### TASK GOAL
Using the entries below, write out the line with "Identify the click", the line with "WheelScene (184, 2545)", and every line in between, exactly as each is written.

### EXTRACTED MATERIAL
::::

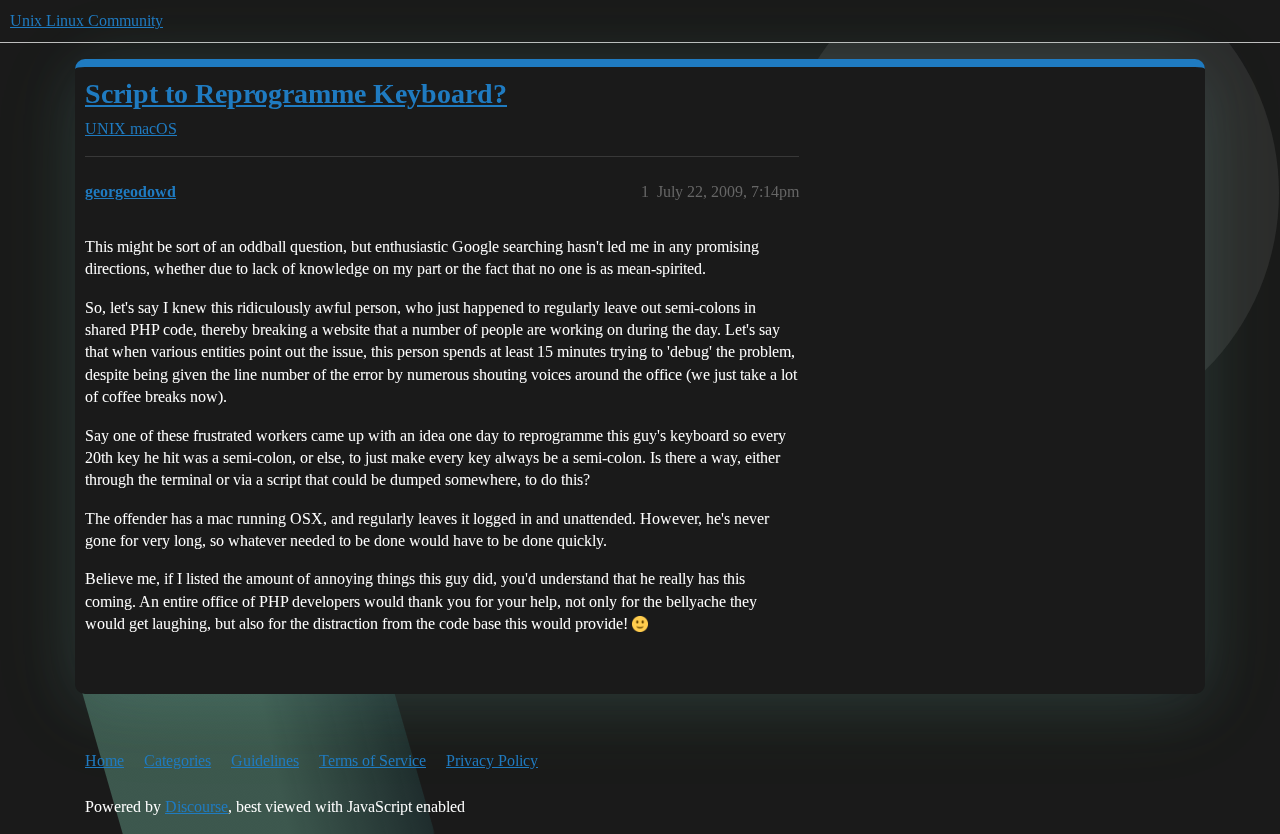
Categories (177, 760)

::::

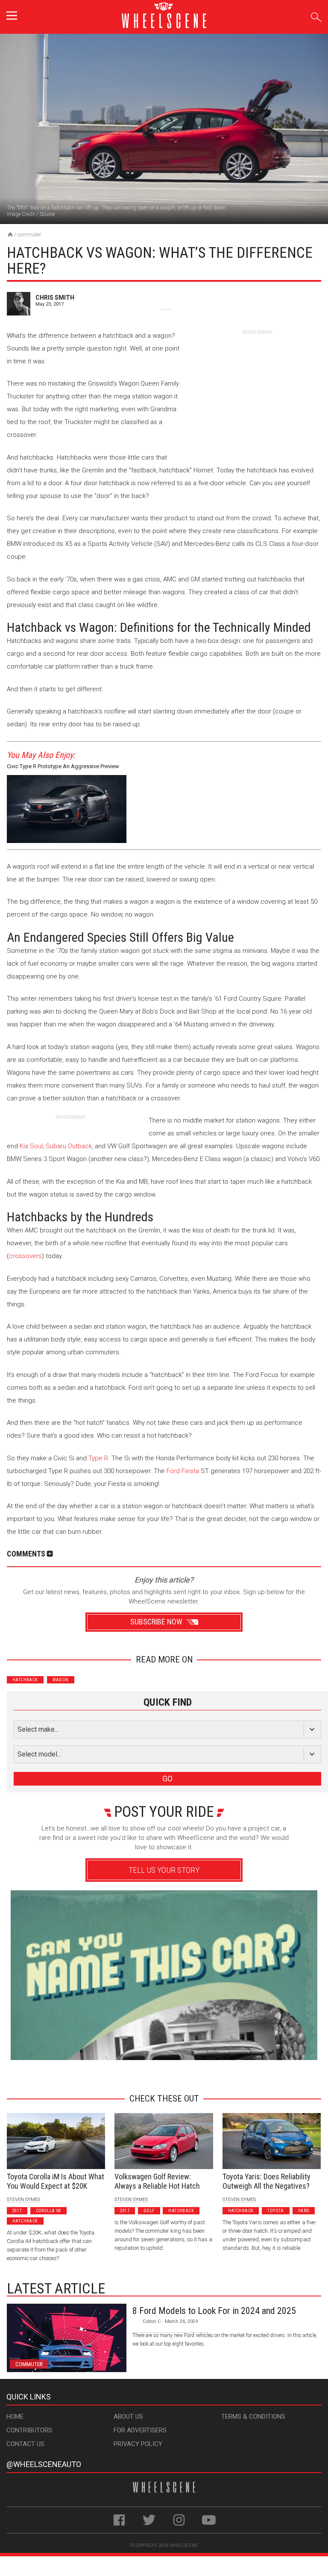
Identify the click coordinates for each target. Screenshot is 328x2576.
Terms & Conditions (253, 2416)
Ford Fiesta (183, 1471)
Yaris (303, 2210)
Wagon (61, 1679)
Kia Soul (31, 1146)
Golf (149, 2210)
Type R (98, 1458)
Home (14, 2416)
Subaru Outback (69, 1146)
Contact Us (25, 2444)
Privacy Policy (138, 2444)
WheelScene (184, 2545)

::::

### TASK ANSWER
Identify the click coordinates for each target. Screenshot is 328x2576.
Terms & Conditions (253, 2416)
Ford Fiesta (183, 1471)
Yaris (303, 2210)
Wagon (61, 1679)
Kia Soul (31, 1146)
Golf (149, 2210)
Type R (98, 1458)
Home (14, 2416)
Subaru Outback (69, 1146)
Contact Us (25, 2444)
Privacy Policy (138, 2444)
WheelScene (184, 2545)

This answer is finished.